## [Exercise requirements]
Please copy each line from the entries that contains the string "bubble".

===== Data for the task =====

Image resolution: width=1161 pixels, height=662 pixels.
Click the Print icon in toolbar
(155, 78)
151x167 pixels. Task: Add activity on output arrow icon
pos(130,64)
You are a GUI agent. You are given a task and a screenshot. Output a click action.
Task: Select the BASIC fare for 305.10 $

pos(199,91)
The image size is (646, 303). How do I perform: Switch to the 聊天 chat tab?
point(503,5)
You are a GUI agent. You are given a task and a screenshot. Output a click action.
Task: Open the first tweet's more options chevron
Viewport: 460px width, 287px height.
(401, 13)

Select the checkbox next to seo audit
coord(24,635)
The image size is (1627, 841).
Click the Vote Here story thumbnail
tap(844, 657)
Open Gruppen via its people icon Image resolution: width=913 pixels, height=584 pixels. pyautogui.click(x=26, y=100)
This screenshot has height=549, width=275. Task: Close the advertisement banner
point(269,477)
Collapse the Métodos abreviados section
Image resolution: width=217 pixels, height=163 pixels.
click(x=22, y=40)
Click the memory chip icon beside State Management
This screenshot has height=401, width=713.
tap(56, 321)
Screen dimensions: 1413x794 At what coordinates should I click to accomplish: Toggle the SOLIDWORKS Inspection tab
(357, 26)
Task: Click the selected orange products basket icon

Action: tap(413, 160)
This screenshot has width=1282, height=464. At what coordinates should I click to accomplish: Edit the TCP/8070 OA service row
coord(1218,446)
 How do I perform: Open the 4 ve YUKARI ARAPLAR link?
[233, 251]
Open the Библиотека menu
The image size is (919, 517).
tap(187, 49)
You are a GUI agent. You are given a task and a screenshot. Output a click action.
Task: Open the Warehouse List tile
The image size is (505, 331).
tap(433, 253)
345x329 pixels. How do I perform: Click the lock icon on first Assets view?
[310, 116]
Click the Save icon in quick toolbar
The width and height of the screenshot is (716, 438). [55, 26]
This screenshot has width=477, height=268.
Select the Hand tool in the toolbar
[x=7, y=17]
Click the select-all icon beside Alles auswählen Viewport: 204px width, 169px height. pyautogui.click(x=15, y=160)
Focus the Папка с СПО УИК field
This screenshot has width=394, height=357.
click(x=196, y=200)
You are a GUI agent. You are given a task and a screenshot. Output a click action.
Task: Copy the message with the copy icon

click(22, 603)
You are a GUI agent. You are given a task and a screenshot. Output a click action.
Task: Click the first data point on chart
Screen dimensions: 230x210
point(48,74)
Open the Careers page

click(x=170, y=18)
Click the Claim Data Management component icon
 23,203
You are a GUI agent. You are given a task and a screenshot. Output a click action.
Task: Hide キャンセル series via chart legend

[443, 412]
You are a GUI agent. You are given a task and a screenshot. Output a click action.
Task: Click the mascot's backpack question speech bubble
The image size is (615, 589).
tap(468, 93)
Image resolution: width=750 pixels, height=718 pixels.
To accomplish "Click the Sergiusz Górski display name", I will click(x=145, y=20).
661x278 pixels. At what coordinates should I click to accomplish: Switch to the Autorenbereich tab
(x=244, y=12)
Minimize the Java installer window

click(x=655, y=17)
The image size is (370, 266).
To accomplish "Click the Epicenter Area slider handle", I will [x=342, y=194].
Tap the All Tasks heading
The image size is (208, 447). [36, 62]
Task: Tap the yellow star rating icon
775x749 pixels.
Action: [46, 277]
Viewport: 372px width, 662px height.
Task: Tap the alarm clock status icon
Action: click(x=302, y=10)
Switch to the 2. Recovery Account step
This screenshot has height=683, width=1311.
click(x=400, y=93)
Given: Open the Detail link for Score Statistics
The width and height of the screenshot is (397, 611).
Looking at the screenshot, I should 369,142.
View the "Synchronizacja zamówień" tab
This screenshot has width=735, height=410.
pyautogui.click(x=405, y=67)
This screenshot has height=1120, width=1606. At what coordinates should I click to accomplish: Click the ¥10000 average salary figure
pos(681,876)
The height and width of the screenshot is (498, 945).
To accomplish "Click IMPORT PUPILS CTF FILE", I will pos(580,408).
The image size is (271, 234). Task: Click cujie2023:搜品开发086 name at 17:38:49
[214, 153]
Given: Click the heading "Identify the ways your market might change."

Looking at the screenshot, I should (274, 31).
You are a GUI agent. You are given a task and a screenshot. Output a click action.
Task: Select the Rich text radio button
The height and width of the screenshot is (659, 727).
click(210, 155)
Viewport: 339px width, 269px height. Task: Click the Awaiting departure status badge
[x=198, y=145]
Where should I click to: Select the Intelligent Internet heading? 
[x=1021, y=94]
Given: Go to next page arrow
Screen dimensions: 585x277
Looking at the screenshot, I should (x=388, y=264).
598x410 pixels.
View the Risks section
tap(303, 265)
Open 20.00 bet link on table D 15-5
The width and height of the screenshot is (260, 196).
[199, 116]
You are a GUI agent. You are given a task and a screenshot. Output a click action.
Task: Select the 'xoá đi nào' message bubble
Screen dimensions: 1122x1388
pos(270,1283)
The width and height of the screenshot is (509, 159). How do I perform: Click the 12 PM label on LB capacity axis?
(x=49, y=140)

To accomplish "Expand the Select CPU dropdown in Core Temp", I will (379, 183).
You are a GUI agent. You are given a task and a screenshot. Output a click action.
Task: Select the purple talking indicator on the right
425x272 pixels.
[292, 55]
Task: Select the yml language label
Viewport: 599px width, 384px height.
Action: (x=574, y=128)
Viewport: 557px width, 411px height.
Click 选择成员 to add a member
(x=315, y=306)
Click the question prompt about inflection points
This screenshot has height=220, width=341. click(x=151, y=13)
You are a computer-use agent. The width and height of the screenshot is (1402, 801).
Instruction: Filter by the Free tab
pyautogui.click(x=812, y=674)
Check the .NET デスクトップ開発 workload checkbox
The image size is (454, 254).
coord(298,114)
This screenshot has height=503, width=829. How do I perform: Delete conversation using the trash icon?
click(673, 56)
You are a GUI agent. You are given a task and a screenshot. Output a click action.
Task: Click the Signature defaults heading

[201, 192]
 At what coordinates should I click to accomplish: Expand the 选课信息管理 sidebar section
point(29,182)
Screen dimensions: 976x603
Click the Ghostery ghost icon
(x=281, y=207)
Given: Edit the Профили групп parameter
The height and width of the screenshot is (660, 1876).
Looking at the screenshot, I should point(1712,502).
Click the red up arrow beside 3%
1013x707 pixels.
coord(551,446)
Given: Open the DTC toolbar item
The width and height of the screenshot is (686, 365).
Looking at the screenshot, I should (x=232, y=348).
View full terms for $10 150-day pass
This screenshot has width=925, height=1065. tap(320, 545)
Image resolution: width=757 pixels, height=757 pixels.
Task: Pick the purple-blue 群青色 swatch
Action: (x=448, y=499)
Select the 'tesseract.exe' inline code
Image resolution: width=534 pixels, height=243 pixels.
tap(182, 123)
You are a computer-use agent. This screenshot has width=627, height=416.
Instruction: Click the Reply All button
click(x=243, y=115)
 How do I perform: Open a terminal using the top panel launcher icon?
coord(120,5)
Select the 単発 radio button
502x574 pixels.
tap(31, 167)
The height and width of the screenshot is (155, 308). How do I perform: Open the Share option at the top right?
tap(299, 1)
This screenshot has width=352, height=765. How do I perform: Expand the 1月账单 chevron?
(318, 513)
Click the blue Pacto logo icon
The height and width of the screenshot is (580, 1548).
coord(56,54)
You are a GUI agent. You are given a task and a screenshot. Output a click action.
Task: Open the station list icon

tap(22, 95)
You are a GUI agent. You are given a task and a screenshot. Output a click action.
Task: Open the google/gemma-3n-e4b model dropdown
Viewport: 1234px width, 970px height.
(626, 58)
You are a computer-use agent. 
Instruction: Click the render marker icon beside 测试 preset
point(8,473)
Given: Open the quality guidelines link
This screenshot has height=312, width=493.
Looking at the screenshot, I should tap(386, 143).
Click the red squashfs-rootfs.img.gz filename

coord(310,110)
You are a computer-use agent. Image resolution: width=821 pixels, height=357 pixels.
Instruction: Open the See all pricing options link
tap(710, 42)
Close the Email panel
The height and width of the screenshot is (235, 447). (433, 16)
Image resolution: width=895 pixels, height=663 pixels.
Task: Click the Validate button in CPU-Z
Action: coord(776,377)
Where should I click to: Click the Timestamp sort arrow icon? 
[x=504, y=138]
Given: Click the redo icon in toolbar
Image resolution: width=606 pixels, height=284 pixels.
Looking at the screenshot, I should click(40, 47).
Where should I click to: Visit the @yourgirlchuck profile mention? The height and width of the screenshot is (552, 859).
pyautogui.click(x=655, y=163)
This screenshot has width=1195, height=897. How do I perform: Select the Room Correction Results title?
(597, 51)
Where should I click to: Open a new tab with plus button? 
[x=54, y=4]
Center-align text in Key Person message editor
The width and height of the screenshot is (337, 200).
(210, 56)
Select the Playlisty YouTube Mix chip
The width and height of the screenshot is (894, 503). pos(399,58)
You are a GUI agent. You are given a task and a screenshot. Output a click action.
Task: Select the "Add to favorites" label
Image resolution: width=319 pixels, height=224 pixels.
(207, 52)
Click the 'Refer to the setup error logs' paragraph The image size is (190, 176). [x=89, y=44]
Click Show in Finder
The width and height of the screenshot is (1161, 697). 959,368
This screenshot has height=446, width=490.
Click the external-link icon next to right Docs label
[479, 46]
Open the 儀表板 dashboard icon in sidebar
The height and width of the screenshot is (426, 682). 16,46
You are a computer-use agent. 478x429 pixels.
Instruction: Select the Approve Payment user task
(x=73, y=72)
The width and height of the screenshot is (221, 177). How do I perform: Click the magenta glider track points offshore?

=====

## [Output]
Task: Click the mascot's backpack question speech bubble
Task: Select the 'xoá đi nào' message bubble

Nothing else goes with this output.